Although not granted U.S. citizenship until 1924, many Navajo served in the First World War. In WW II 400 Navajo “Code Talkers” played a major part in winning the war in the Pacific by developing a communication system based on their Native language that was impossible for the Japanese to break. Over 3,000 Navajo also served in the Army, Navy, Marine Corps, and Women’s Army Corps. While several thousand more left the reservation to work in war-related industries. The arm patch of the Navajo Code Talkers Association says, “the language they were forbidden to speak is the same language that saved this nation.”

Despite operating three casinos (2 NM, 1 AZ) the Navajo Nation Gaming Enterprise has only turned over about $6 million in profits to the tribe. Many Elders on the reservation face food insecurity. Adopt-A-Native-Elder delivers food, medical supplies, firewood and other forms of support as well as marketing Navajo weaving and jewelry through its website – and is one of the local charitable organizations we now support.

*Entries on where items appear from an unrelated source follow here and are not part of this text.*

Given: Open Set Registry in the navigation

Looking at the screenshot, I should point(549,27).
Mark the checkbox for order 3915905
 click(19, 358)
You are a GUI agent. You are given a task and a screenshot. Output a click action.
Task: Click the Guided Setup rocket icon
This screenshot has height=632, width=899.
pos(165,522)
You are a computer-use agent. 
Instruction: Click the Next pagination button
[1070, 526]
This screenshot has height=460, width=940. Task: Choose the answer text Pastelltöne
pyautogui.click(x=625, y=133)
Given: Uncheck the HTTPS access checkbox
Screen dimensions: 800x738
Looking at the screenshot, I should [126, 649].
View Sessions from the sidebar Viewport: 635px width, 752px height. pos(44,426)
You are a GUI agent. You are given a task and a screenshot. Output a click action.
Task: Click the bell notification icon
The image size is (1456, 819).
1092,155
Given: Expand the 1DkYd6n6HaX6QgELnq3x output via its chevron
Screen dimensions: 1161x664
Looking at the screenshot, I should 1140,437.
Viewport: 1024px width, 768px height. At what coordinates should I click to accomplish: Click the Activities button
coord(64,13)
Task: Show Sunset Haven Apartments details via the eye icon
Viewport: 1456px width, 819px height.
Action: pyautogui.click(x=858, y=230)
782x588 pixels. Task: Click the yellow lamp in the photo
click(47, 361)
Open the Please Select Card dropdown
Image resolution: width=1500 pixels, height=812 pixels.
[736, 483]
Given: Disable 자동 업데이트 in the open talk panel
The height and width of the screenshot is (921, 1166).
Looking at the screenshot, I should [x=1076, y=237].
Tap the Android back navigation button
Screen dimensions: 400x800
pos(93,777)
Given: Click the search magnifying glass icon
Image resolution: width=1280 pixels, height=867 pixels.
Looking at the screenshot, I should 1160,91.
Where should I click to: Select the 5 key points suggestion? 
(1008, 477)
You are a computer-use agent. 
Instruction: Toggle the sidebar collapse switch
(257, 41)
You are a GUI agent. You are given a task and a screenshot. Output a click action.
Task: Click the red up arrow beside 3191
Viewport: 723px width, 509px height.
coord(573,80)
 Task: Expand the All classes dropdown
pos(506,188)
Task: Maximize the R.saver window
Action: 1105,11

After having been inculcated with the prudent wisdom of our Puritan forefathers for 70+ years we are now trying to expand our horizons with the wise sayings of the Elders of our new southwest homeland. Many are similar, “Be patient and you will attain success.” Some are clearly more applicable to this part of the world, “A rattlesnake’s tail is the most eloquent thing on earth.” Others need to be modified to fit our New England sensibilities. “One ought to give his wealth to the worthy who are going to make the best use of it” The Diné are worthy for sure. And extremely generous.  But our genetic makeup tells us, “all things in moderation.” Except, of course, moderation.